Hydropower or Salmon?
Don’t Buy Into this False Choice Narrative
By Max Gomberg
Some California energy utilities recently sent letters to the State Water Resources Control Board commenting on the agency’s proposed updates to the Bay-Delta Water Quality Control Plan. The plan lists several alternatives, including some that would increase freshwater flows through the San Francisco Bay-Sacramento River/San Joaquin River Delta Estuary.
Such flows are necessary to bring California’s once mighty salmon runs back from the brink of extinction. Salmon need clean, cold water delivered at critical times of the year to survive, but the utilities think such enhanced “unimpaired” flows are a horrible idea.

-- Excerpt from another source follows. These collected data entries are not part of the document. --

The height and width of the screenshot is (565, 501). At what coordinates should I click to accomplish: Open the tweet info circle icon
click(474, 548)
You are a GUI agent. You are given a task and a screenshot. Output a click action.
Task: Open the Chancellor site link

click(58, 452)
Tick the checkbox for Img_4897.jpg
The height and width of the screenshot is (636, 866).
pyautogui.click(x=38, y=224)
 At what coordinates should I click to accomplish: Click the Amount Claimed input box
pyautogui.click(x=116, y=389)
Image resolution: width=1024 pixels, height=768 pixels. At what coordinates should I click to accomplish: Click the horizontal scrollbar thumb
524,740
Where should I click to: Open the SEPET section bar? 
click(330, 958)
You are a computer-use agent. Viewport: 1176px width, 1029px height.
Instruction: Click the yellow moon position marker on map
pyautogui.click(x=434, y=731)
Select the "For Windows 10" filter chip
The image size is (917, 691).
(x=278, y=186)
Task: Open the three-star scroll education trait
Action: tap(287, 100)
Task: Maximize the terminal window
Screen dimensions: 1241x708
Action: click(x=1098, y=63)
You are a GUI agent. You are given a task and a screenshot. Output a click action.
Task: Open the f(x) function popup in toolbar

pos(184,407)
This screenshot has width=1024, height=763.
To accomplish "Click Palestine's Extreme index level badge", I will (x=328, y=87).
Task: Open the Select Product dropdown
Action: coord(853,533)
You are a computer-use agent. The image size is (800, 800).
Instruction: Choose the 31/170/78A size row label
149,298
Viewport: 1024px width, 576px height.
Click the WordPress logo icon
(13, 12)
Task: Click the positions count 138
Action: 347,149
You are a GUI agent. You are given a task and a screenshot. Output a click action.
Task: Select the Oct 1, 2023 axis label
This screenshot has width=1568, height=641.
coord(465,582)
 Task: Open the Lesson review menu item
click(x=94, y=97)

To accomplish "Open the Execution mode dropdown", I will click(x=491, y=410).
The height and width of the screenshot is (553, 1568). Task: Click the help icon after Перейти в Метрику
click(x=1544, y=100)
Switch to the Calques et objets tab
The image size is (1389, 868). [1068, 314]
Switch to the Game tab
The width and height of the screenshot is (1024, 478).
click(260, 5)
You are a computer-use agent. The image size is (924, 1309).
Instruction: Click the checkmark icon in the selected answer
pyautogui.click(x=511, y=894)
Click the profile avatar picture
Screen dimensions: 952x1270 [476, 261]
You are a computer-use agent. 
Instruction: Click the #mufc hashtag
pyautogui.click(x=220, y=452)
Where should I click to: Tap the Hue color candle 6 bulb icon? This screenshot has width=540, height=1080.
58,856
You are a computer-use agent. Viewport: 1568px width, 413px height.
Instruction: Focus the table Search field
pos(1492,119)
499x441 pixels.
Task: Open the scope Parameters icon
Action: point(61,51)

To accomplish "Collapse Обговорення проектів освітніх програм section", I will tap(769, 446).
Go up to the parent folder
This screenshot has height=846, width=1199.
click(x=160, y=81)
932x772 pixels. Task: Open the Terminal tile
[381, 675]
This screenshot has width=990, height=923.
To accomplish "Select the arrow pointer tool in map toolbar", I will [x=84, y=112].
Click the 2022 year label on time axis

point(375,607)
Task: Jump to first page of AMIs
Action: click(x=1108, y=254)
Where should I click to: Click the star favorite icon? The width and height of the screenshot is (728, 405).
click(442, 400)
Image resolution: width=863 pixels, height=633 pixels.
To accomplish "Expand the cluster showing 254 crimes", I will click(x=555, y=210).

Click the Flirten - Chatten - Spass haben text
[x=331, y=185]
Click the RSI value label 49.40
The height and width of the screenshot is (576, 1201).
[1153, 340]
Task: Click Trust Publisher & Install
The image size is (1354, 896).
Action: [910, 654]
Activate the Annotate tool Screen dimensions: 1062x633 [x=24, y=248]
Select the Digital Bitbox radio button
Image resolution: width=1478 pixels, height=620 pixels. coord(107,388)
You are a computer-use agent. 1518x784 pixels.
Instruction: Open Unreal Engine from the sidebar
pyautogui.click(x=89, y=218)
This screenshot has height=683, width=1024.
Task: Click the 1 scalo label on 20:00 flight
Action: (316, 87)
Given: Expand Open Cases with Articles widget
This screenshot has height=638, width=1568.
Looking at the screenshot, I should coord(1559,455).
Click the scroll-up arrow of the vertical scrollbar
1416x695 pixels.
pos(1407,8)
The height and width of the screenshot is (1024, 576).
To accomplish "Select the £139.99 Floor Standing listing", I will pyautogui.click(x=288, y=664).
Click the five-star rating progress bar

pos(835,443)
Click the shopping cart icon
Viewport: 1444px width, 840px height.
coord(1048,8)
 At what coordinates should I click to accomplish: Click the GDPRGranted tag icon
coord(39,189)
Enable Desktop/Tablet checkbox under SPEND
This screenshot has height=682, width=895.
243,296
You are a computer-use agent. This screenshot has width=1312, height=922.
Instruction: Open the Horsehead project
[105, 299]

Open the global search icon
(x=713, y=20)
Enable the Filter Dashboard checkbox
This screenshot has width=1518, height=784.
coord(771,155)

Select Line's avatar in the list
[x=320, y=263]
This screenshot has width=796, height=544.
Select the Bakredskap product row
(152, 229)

The California Municipal Utilities Association claims increased cold water flows from the state’s reservoirs “…would reduce the reliability of California’s grid by requiring dam owners to release water in the spring, leaving less water for hydroelectric generation to offset peak demand in the summer…” The CMUA letter also maintains hydroelectric generation is critical during multi-year year droughts to ease pressure on the grid during heat waves.
In its comment letter, PG&E expressed the same objections, adding ominously that “…The loss in carbon-free generation will be replaced by natural gas generation with significant carbon emissions.”
However, California’s foremost major energy problem isn’t hydropower capacity: it’s providing enough power – from all sources – and keeping demand down, especially during hot afternoon and early evening hours on peak demand days. Not surprisingly, the worst such days occur during extended droughts when hydropower availability is at low ebb. During extreme droughts, hydropower provides only 5% of the state’s annual electric generation.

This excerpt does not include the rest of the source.